In Suppressing Anger is Not a Spiritual Value I touched on my own personal history with anger.
As children, we make up our minds about certain things, we internalize our assessments and carry them in to adulthood. You wouldn’t take advice from a 5 year old about much, but that is essentially what we do. In our childhood we perceived things and we made up our minds about it. By the time we’re adults we have largely forgotten our childish thought processes that had us arrive at that assessment, and we are left with the judgement.
This is how it was for me about anger. What I saw was my mom always seemed angry, and my dad never seemed angry. I didn’t like angry, and I liked not angry. So I decided that I angry was bad, and so that was not me. Thus goes the logic of childhood.
Anger isn’t the only emotion I squashed. Happiness too. With a, “See, I told you you would like this” from either parent, my own happiness could be used against me. As if I couldn’t have figured out on my own that the outcome did not match my expectations. I became a refusal to alter my negative stances. If I disliked spaghetti, I would dislike it until the day I died, so as to deny my parents the pleasure of delivering a see-I-told-you-so. Now, as a parent myself, I see how tempting it is to say “see, that wasn’t as bad as you thought”, but with my own personal experience that it hurt to hear it, I avoid it.
Fast forward twenty years and in to a loving relationship, and things started to go awry. Turns out my 5 year old self was missing key bits of information:
- what I witnessed in my parents was not one angry person and one not angry person, it was a breakdown of communication… on both sides
- emotionally healthy people feel the full spectrum of emotions; I had gaps (chances are so did my “not angry” dad)
- it is silly to judge an emotion. emotions aren’t good or bad, they just are
- it is destructive to judge emotions, in yourself and in others
I was better than “those angry people”… I didn’t get angry, I was just always right.
Instead of getting angry, I got “helpful” (as in, “here, let me inform you of the error of your ways”), concerned, bothered, irritated, but I would bristle at the thought that those were cover ups for just plain angry; if I were in fact angry, then that meant I was the same as all the angry people that I judged as inferior to me. I would be no longer superior, just the same, except with righteousness thrown in.
I had to do a lot of prep work to get to the point that I would even be willing to acknowledge such a possibility… I had to give up my comfortable martyr/victim postures.
I had been real good at being a victim… appearing forlorn, moping, pouting, taking myself away. Of course, none of these behaviors are direct. They are indirect; covert.
Being a martyr was easy too. Fishing for sympathy, enrolling others in how difficult my situation was, taking a quiet sense of pride in what a good person I must have been for putting up with her bullshit, secretly hoping someone would notice— or even better— that they would come to my defense.

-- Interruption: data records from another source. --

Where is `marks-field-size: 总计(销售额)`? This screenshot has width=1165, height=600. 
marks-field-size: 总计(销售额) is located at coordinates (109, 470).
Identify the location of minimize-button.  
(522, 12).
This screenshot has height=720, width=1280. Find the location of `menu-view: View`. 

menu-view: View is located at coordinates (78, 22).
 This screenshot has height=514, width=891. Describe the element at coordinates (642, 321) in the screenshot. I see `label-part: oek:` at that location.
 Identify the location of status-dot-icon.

Sounds wimpy? Yup, I was. These behaviors are easy to see in other people yet hard to see in ourselves.
I had to realize that both postures were strategies I employed to avoid standing up for myself in the face of whatever I percieved as too frightening to face.
Before we were married, Kathy and I used to attend a regular couple’s group. Trained facilitators listened and were great at ferretting out issues, locating sources of upset in either one of us, and guiding us to resolution.
One particular session, I was sharing, and one of the facilitators, Joanne, said to me, “It sounds like you’re angry”. It was like being struck by a bolt of lightning. I was shocked. First of all, she was right, I was angry. And second, it was news to me! How could I be angry and not know it, but be notified by someone else? Imagine having to be notified that you are happy.
It was an epiphany moment: a veil had been lifted… the veil that had been placed there by me— some twenty years prior— to keep me unaware of my own broken communication strategies, protecting me from having to address that which I feared. I Was Angry!
That one comment started me down a whole new path. Thank you Joanne! I had always been angry, but as long as I remained in denial about it, I was unable to address and resolve it, so I basically smoldered. For 20 years.
Now, about 20 years since that couple’s group, I’m better with anger. I recognize my old bad habits of martyrdom and victimhood, but I don’t pay much attention to them. I’m quicker to speak my upsets and get them resolved, so they don’t smolder.
The best path away from anger is through it.